I have heard numbers 3 - 6 & 8 - 10. The 4th the "Tragic" is now being performed more live here in Australia, and I had the privelege to see it this year played by the Metropolitan Chamber Orchestra under Sarah Grace Williams. I also remember seeing the 10th at Sydney University in the '90's. The 8th "Unfinished" was performed this season by the Australian Chamber & Sydney Symphony orchestras, but I missed it.

As for a favourite? I think this is hard considering that they are all pretty good. If pressed, I think the last three (8, 9, 10), because as I discussed above, these are the works with which Schubert greatly expanded the definition of what could be (or what was to eventually become) a symphony...


----------



## Webernite

There are certain works that seem to get neglected simply because they're not heroic and thunderous enough, however well they happen to be crafted.
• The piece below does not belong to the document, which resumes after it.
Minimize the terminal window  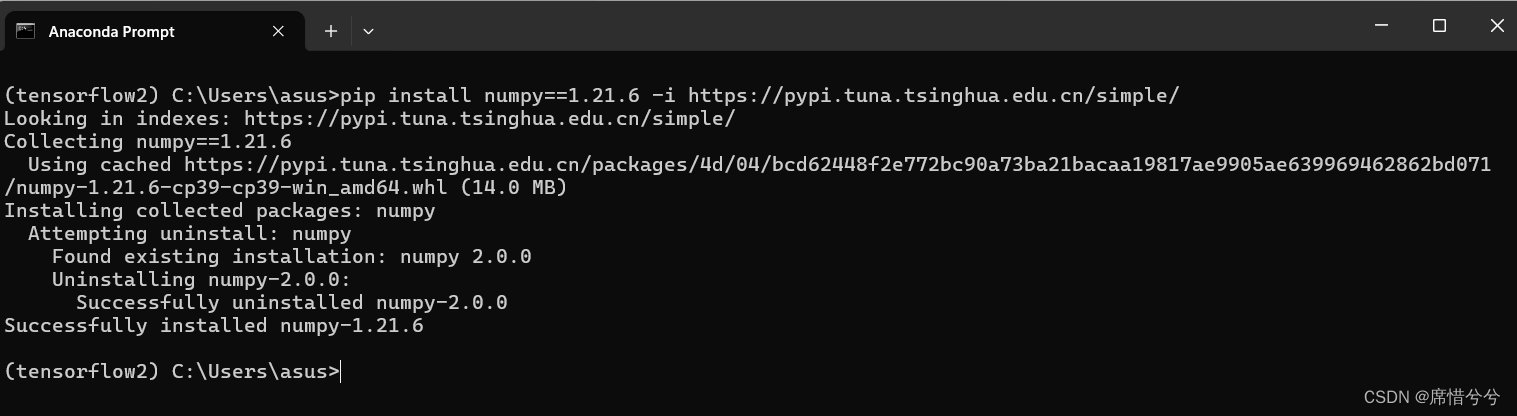point(1381,26)
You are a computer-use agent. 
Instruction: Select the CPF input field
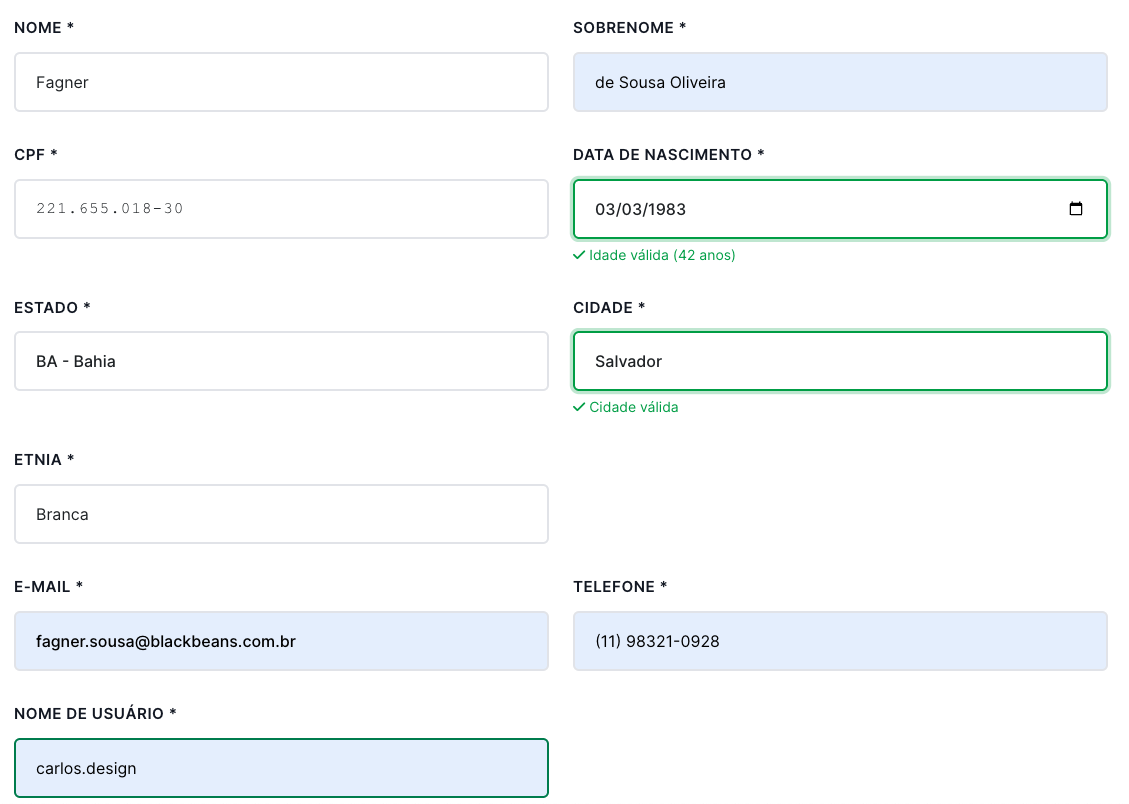(281, 209)
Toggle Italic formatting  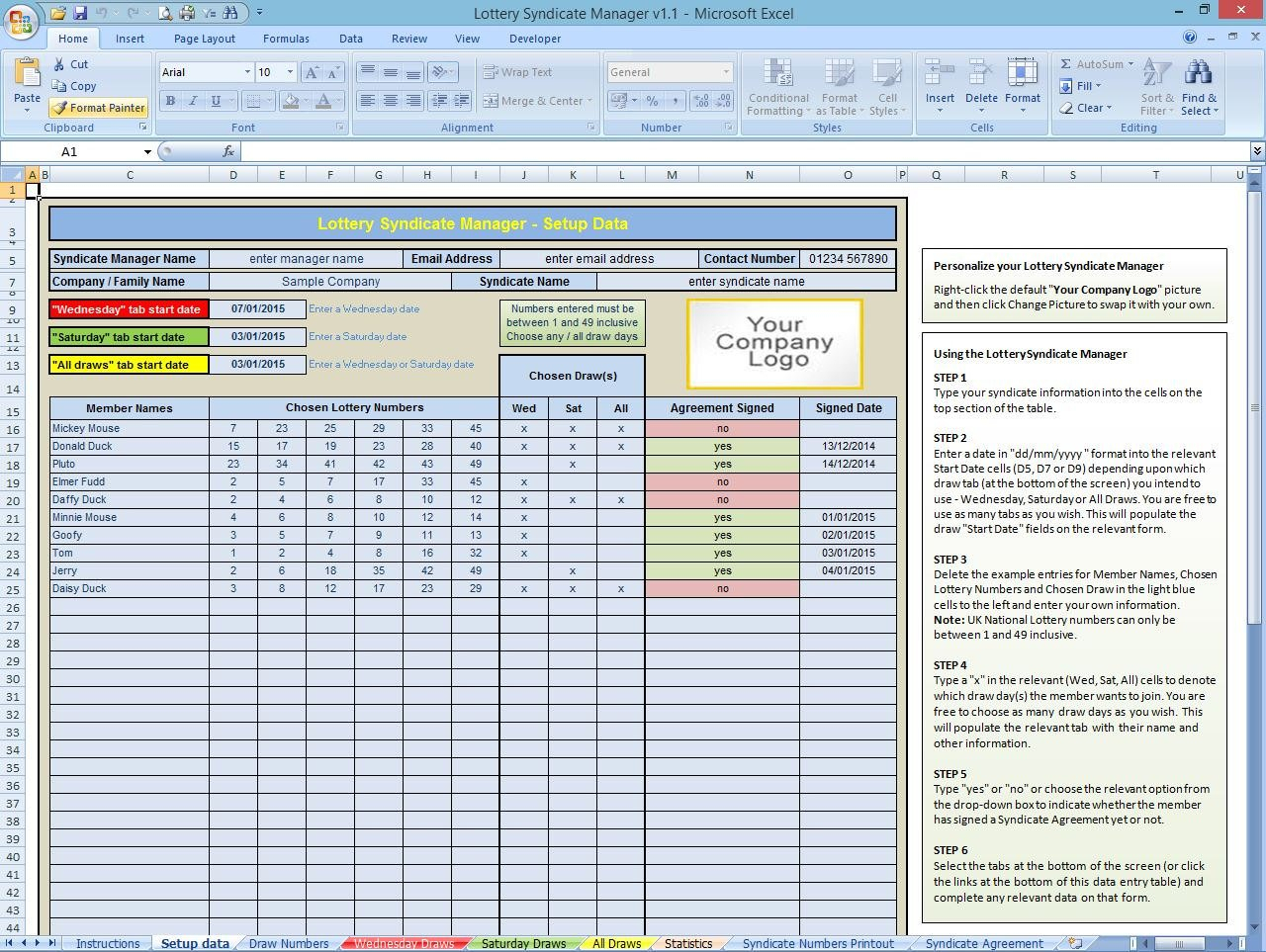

I think a number of Schubert's symphonies are such works, as are Beethoven's Eighth and his early piano sonatas.


----------



## jurianbai

HarpsichordConcerto said:


> I thought you are really "into" string quartets? Expanding the empire, are we?


see very important update in my post above.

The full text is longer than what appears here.